@ALEX: I’ve been seeing someone for a few months now. But if I’m being completely honest, I’m not sure I would have entertained this relationship if I hadn’t been feeling especially lonely when we started talking.
Last year was difficult. Most of my close friends either got engaged or moved abroad. Work has been demanding and weekends have started to feel heavier than they used to. When he came into the picture, it felt comforting — like finally having someone to text at the end of the day, someone to sit beside at family gatherings.
I catch myself overlooking things that would have bothered me deeply before. He has unresolved debt but avoids taking responsibility. He apologizes quickly but never changes his behavior. He frequently changes jobs with no clear direction. He relies on me emotionally but resists support for his own growth.
I’ve been asking myself: Am I with him because I genuinely see a future — or because I don’t want to feel alone anymore?
DJ: Loneliness is a poor negotiator. When we’re lonely, we don’t evaluate. We relieve. And relief can feel like love — at least in the beginning.
Unresolved debt without ownership. Apologies without change. Instability without direction. Emotional dependence without growth. These are not personality quirks. They are indicators of maturity gaps. And maturity gaps do not close because you are patient.
Project forward five years. He still avoids responsibility. He still changes jobs. He still apologizes without changing. Can you respect him?
Attraction fades — and that’s exactly what you’re experiencing now. The novelty is stabilizing. His weaknesses are surfacing. Respect matters more than attraction. Attraction can survive inconsistency for a while. Respect cannot.

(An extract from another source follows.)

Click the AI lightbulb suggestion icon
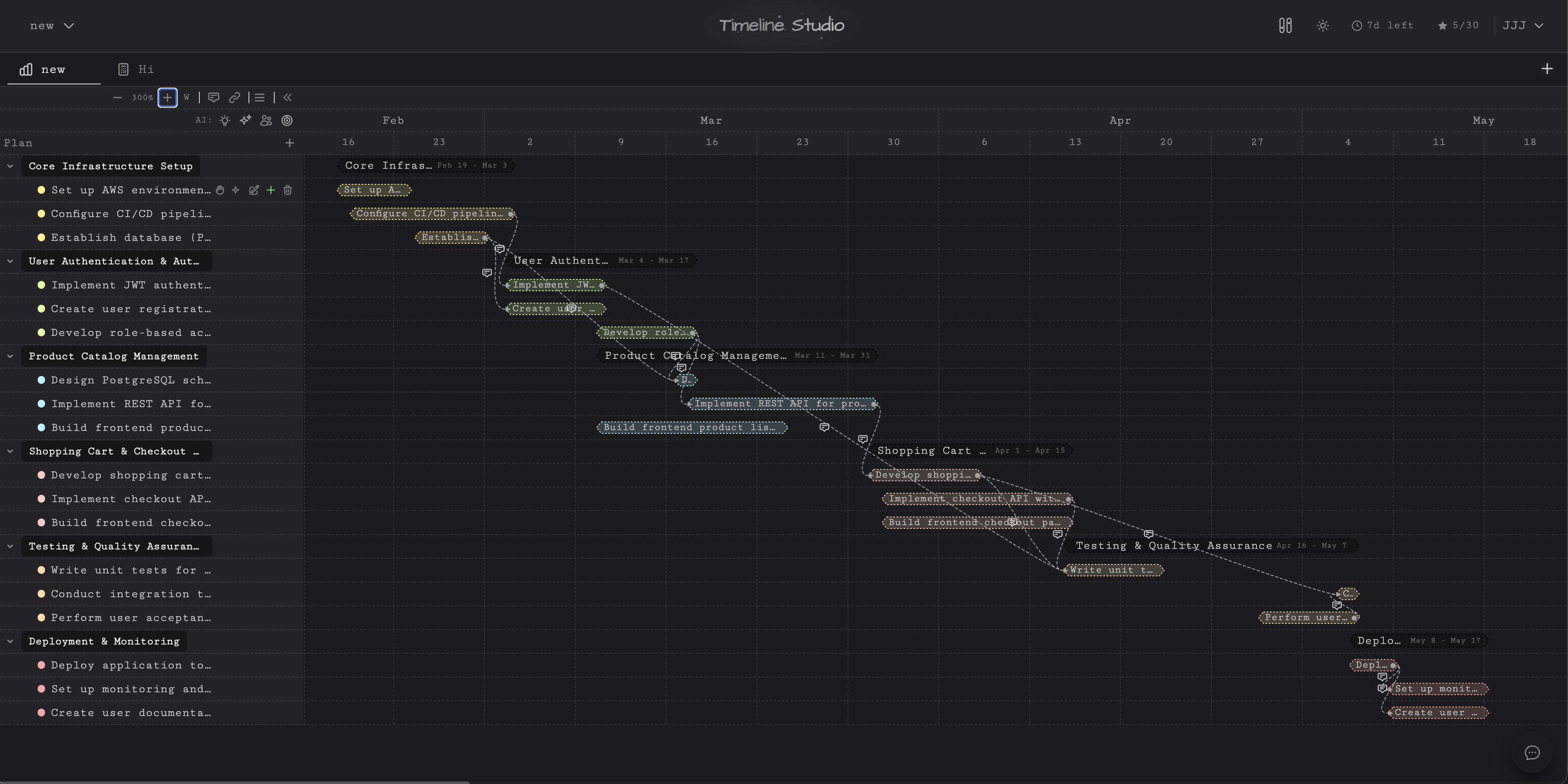 coord(225,120)
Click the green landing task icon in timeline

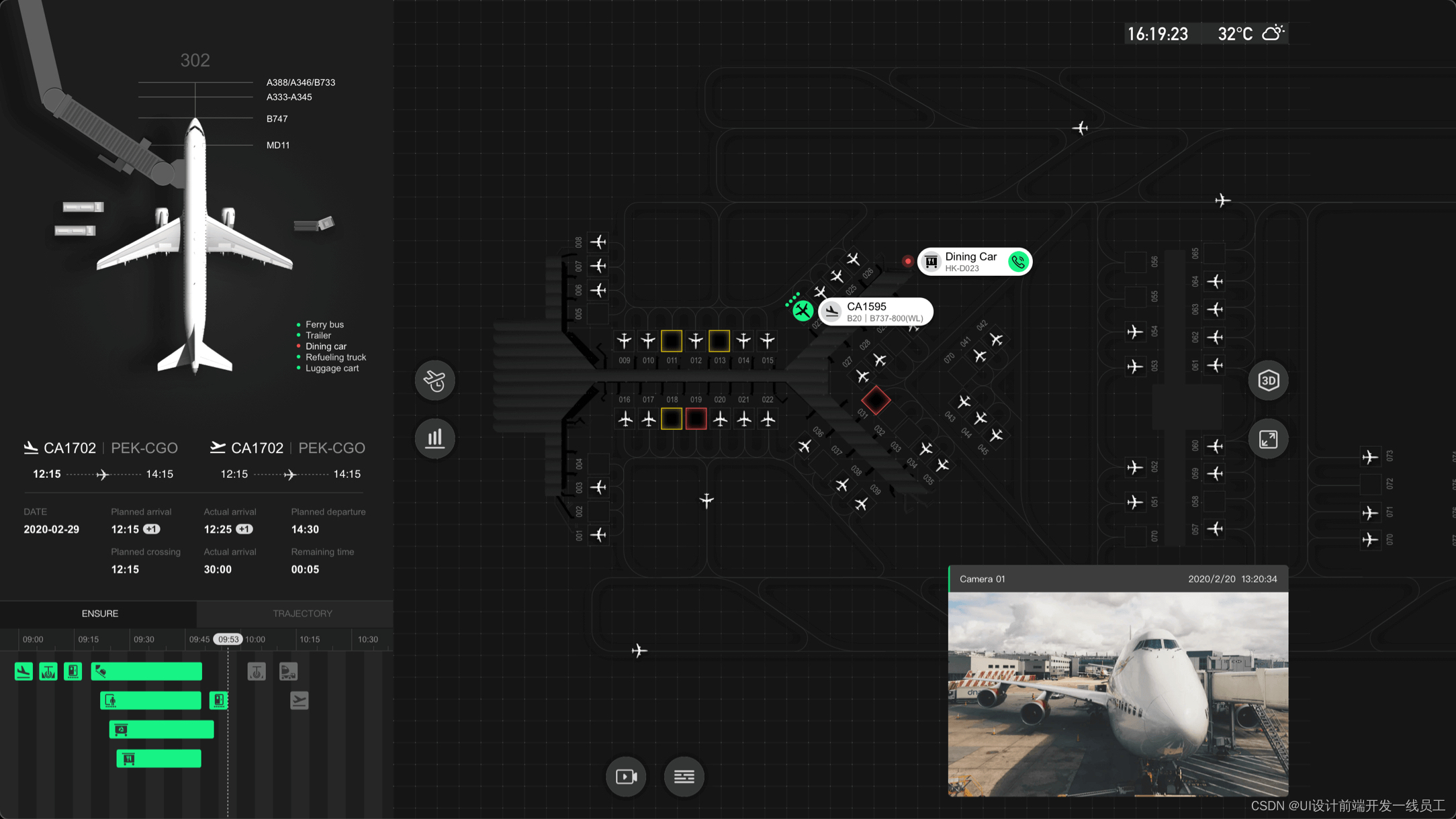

Watch patterns, not promises. For the next 30 days, don’t listen to apologies. Observe behavior. Change is visible. Bills are paid on time. Fewer impulsive decisions. Stability during conflict. Consistency is measurable. Does he follow through? Does he remain grounded when things go wrong? Real growth reduces your anxiety. It doesn’t increase it.
Do the two-list exercise. When something stays in your head, hope edits the truth. When it’s written down, reality stabilizes it. Draw a line down a page. On the left, list what he gives you emotionally. Be specific. On the right, list what this relationship costs you. Again, be specific. “He texts me every morning and before bed — I feel less alone.” “He disappears during conflict — I lose sleep replaying conversations.”
If the cost column is heavier, you are subsidizing the relationship. Strengthen your life outside him. Loneliness shrinks when your world expands. Schedule weekend plans. Enter at least one new social environment monthly. Commit to personal development — fitness, a cooking class, a faith group, something that grows you.
In scarcity, you secure supply. You tolerate what you normally wouldn’t because something feels better than nothing. But when your life feels full, you date to enhance it — not to fill it. Need negotiates. Choice evaluates.
If loneliness initiated the relationship, clarity must now evaluate it. You don’t have to break up today. But you must stop negotiating with fear. You deserve a companion who adds stability — not someone who requires you to compensate for instability.
Take a step back. Observe. Choose from strength, not scarcity. Never let the fear of an empty weekend convince you to accept a lifetime of imbalance. Loneliness is a season. Chronic overcompensation is a lifestyle. Choose wisely.